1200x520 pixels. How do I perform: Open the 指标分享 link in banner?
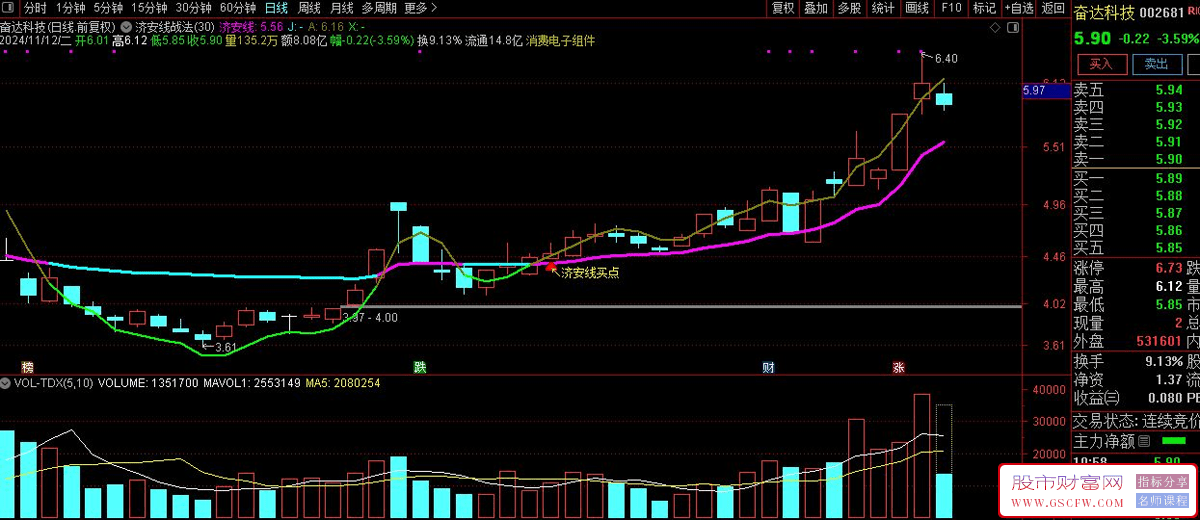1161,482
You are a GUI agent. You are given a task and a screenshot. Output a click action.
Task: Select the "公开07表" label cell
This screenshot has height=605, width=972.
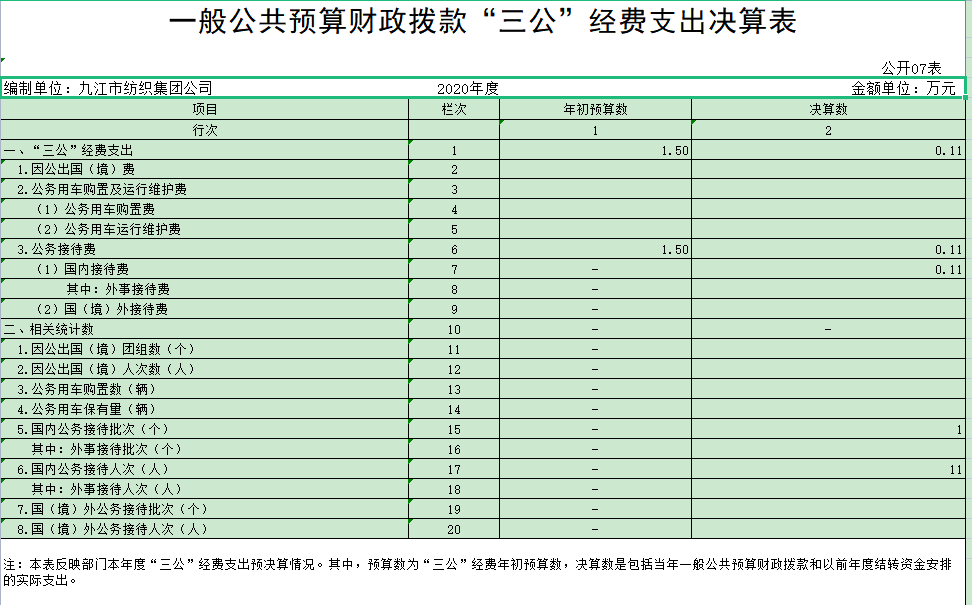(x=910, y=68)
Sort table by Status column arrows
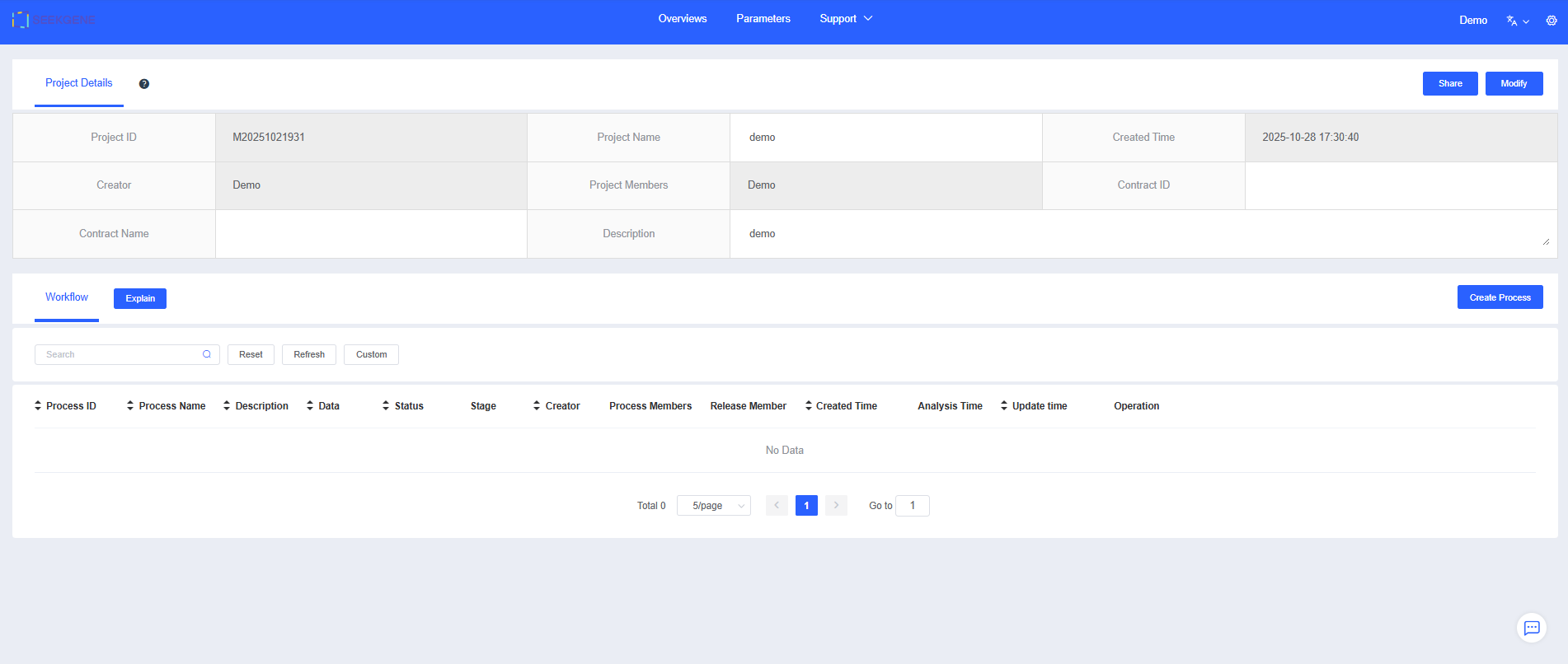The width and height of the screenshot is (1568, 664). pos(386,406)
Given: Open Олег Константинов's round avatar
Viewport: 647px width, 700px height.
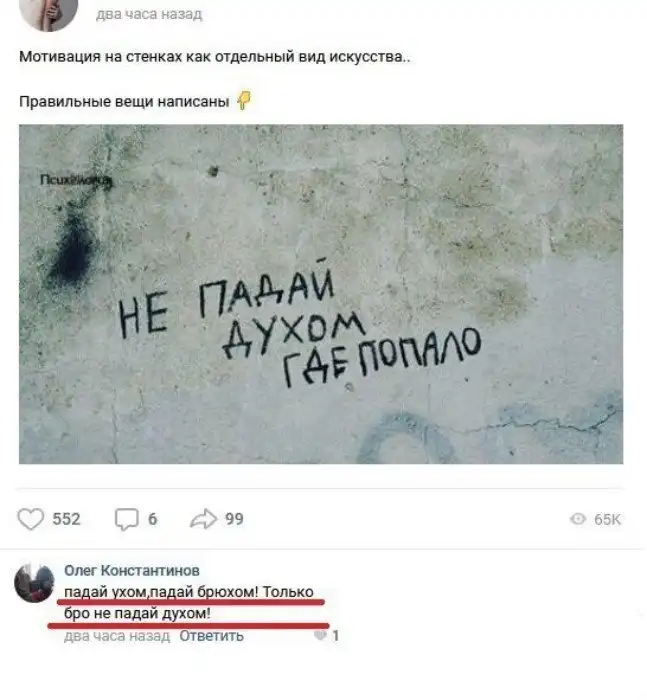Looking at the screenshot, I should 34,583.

-=-=-

**DESCRIPTION OF THE TASK:** Arrange the lines of the material above as a Markdown table with the columns "Row" and "Line", numbering each non-blank line and skipping blank ones. Leave the pictures out of the table.

**FULL RESPONSE:**
| Row | Line |
|---|---|
| 1 | 1200x520 pixels. How do I perform: Open the 指标分享 link in banner? |
| 2 | 1161,482 |
| 3 | You are a GUI agent. You are given a task and a screenshot. Output a click action. |
| 4 | Task: Select the "公开07表" label cell |
| 5 | This screenshot has height=605, width=972. |
| 6 | (x=910, y=68) |
| 7 | Sort table by Status column arrows |
| 8 | The width and height of the screenshot is (1568, 664). pos(386,406) |
| 9 | Given: Open Олег Константинов's round avatar |
| 10 | Viewport: 647px width, 700px height. |
| 11 | Looking at the screenshot, I should 34,583. |